**What you should do:** Identify and copy all lines of the material where the string "screenshot" is found.

**Source data:**
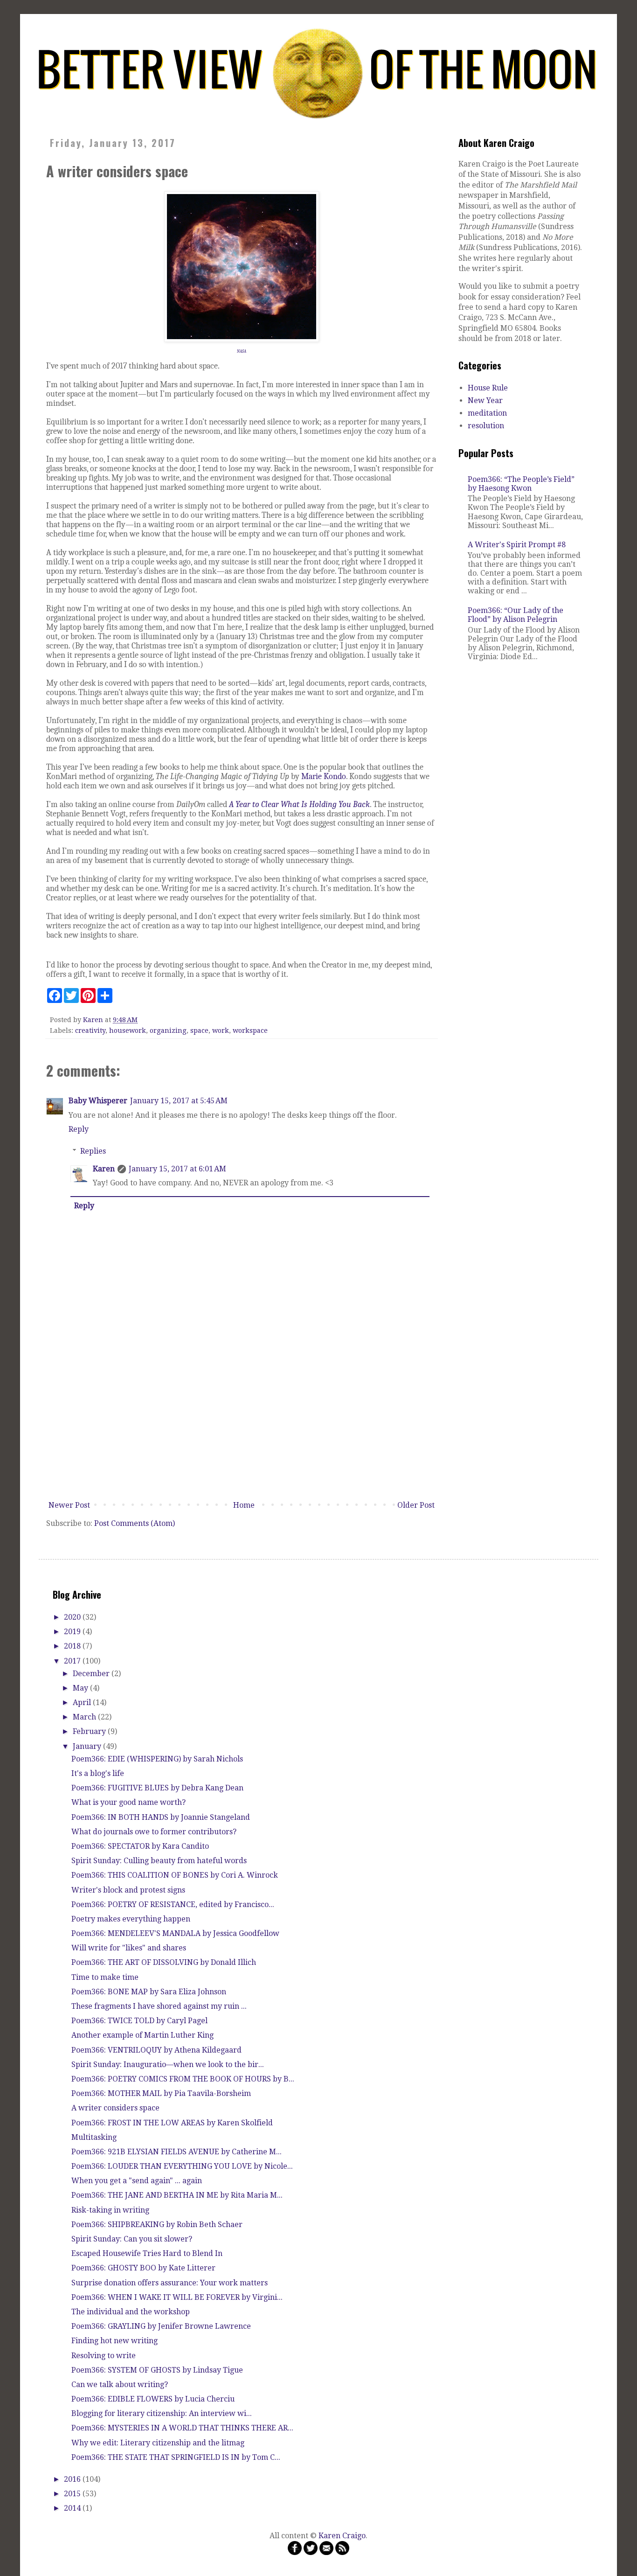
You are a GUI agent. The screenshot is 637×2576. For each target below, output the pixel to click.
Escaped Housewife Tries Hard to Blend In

--

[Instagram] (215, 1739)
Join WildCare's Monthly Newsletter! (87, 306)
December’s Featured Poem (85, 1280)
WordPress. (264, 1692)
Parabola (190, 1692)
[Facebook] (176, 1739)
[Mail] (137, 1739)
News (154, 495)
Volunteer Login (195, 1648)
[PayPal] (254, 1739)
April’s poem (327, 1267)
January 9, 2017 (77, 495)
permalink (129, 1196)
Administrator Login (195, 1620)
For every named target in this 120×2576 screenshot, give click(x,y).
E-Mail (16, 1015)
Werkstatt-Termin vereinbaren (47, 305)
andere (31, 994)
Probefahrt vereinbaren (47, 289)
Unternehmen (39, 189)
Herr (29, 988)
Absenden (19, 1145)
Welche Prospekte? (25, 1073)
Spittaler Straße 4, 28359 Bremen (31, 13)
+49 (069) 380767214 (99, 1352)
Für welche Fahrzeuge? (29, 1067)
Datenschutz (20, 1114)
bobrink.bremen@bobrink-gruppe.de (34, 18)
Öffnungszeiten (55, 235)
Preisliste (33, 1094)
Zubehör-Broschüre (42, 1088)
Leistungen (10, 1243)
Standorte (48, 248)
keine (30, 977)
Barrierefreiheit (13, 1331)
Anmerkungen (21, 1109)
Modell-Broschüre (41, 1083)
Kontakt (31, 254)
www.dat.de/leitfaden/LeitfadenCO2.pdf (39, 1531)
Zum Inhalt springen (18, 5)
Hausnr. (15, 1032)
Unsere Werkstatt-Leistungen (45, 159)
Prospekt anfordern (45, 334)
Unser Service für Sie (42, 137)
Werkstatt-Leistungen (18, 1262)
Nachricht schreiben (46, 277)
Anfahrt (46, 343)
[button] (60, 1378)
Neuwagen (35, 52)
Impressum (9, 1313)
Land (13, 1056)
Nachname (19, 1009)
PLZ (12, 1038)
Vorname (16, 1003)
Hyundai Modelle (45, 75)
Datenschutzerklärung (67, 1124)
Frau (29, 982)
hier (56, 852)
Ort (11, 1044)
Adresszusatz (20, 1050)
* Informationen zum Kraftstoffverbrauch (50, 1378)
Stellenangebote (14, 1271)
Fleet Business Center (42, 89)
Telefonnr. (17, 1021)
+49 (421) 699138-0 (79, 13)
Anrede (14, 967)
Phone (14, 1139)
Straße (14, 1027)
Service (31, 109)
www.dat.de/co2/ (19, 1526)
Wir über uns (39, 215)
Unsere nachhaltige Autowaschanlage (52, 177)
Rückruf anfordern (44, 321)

**Response to the exercise:**
You are a GUI agent. The screenshot is 637×2576. For each target below, output the pixel to click.
For every named target in this 120×2576 screenshot, give click(x,y).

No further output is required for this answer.